During the ingest process, DISCO deduplicates documents strategically based on the document’s family structure. Duplicates are handled as follows:
- Emails with an attachment: if there are identical child documents that have two or more unique parents, DISCO ingests each attachment as a unique document. Previously, email attachments that had different parents were deduplicated. Now you will see the duplicate email attachments in DISCO as separate documents. For example, an email with the same attachment (a contract) was sent to one's lawyer, then sent to a vendor to sign the contract. In DISCO, you will see contract A sent to the lawyer and may tag it as “Attorney-client”. Separately you will see contract B as sent to the vendor and may tag it as “responsive”.
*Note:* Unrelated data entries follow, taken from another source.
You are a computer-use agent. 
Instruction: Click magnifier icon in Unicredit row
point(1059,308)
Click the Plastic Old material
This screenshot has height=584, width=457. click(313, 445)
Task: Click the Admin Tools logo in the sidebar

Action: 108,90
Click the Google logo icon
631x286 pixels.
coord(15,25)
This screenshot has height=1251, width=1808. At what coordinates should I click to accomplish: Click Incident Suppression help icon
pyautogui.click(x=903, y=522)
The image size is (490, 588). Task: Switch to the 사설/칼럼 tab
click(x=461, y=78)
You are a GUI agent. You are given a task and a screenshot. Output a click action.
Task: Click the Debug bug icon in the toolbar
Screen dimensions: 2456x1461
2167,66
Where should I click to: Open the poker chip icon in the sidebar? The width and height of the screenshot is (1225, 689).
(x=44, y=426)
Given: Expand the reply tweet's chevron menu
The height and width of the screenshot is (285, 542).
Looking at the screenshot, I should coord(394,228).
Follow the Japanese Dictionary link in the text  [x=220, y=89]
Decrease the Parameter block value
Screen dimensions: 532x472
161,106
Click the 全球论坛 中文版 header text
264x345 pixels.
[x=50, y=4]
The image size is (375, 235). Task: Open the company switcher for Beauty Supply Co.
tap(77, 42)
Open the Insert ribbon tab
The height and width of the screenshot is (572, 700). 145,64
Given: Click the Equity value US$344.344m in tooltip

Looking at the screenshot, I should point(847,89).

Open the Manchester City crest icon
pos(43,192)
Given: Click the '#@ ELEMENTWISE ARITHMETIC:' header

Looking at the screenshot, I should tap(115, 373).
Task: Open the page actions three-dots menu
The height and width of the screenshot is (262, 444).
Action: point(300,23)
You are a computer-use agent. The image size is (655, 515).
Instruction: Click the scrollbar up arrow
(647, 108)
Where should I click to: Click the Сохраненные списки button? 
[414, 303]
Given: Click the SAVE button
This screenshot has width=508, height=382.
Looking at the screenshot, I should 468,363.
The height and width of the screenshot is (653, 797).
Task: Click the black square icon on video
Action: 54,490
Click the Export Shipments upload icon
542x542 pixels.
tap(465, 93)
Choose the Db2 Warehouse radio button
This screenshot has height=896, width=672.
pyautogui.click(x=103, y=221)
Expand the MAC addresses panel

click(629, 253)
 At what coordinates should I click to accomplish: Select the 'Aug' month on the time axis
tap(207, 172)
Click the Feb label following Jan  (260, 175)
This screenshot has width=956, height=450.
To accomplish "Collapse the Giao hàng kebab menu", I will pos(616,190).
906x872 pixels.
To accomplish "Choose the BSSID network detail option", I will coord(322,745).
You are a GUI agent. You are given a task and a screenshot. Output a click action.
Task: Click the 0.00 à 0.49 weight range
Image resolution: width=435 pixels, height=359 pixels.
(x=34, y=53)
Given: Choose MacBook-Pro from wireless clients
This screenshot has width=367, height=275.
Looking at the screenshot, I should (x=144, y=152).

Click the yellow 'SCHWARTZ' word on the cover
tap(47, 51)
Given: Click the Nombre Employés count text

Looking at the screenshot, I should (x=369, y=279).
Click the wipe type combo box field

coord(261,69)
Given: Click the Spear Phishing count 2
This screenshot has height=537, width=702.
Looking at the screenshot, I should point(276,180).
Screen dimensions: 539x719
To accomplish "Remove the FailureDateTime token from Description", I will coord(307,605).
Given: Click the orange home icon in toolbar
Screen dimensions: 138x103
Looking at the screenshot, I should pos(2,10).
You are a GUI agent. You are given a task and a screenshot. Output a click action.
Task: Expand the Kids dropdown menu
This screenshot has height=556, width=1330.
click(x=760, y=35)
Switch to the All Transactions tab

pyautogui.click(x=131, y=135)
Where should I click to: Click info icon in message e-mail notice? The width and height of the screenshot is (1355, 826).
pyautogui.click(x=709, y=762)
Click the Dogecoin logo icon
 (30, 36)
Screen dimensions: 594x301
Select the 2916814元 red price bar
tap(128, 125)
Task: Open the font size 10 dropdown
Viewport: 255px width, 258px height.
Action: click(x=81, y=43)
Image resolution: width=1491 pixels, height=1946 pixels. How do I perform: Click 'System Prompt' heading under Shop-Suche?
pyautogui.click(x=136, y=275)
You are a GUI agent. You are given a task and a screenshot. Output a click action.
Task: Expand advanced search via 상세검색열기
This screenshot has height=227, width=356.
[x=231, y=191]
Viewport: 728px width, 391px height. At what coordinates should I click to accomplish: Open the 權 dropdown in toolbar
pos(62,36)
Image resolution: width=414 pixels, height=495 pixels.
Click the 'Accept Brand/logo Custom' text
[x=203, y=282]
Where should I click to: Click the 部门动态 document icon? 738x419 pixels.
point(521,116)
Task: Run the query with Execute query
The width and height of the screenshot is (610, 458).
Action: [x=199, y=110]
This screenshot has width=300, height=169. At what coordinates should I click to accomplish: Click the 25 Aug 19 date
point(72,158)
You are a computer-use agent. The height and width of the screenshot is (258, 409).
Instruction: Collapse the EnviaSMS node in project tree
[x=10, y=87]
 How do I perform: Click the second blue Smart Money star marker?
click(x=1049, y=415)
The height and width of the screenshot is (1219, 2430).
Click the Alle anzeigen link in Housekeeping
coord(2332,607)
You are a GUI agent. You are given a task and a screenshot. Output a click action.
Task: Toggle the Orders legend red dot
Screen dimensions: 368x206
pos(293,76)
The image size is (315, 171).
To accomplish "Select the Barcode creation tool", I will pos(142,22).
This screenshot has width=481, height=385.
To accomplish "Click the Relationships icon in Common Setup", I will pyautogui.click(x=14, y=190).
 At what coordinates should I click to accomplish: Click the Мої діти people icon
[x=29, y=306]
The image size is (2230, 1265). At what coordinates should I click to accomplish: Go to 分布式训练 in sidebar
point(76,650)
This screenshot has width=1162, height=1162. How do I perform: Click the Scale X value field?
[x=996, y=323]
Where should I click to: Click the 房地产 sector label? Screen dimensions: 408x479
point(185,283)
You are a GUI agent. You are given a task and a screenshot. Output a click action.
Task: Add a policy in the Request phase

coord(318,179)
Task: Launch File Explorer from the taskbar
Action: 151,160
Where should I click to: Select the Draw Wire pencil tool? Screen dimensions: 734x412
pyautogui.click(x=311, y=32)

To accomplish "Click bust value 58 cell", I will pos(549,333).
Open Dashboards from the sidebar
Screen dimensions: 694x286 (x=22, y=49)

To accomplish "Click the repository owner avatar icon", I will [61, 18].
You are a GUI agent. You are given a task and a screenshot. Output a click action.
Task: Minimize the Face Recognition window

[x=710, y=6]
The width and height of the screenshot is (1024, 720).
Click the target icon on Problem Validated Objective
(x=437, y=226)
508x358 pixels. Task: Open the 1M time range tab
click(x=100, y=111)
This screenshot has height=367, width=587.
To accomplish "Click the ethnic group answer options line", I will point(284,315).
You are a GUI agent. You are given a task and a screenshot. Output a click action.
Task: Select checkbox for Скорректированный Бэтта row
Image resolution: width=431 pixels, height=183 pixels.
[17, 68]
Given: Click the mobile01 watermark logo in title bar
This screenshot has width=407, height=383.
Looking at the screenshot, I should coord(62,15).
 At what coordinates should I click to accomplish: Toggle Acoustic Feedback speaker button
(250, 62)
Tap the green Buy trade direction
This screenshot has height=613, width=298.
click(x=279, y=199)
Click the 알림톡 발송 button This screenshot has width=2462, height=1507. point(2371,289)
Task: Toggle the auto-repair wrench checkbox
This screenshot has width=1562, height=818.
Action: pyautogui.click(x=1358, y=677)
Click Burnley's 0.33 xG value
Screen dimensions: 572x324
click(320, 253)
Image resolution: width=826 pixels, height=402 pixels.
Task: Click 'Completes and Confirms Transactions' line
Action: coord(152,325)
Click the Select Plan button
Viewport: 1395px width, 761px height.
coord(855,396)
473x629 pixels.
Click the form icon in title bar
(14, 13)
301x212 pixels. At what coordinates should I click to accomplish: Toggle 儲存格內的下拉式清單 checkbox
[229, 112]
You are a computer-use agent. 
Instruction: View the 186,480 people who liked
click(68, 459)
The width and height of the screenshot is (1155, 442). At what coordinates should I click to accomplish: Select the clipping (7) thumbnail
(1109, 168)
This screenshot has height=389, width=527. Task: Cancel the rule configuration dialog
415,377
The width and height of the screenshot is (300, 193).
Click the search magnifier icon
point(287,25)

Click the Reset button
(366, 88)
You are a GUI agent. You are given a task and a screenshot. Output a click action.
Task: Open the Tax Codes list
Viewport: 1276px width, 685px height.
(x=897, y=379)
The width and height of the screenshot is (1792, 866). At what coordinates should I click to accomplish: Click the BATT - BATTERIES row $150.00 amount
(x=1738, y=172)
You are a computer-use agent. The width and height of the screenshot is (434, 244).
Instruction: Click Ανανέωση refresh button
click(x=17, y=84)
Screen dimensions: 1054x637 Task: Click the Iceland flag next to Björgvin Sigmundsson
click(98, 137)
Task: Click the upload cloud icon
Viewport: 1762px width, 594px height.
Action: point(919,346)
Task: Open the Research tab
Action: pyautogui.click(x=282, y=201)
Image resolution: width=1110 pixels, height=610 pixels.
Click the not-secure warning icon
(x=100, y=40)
Note: this feature is only available for databases created on or after August 8th, 2015. If the database was created prior to this date, deduplication will follow #2 and all identical documents are deduplicated.
- Duplicate instances of all other documents: if there are identical documents in the database that do not have unique parents, these documents are deduplicated, per historical DISCO processing procedures. For example, two different custodians have the same Word file on their computer. During collections, both identical “.doc” files ingest into DISCO and are deduplicated.
- Limiting documents with 1,000+ instances: during ingest if there are 1,000+ identical documents, DISCO will - at the very end of ingest - cleanup the duplicates that litter up a database and leave only one copy of the document in the database. The remaining copy will be the first instance ingested. The ingest report will have a message when the Doc Count Limit script is utilized.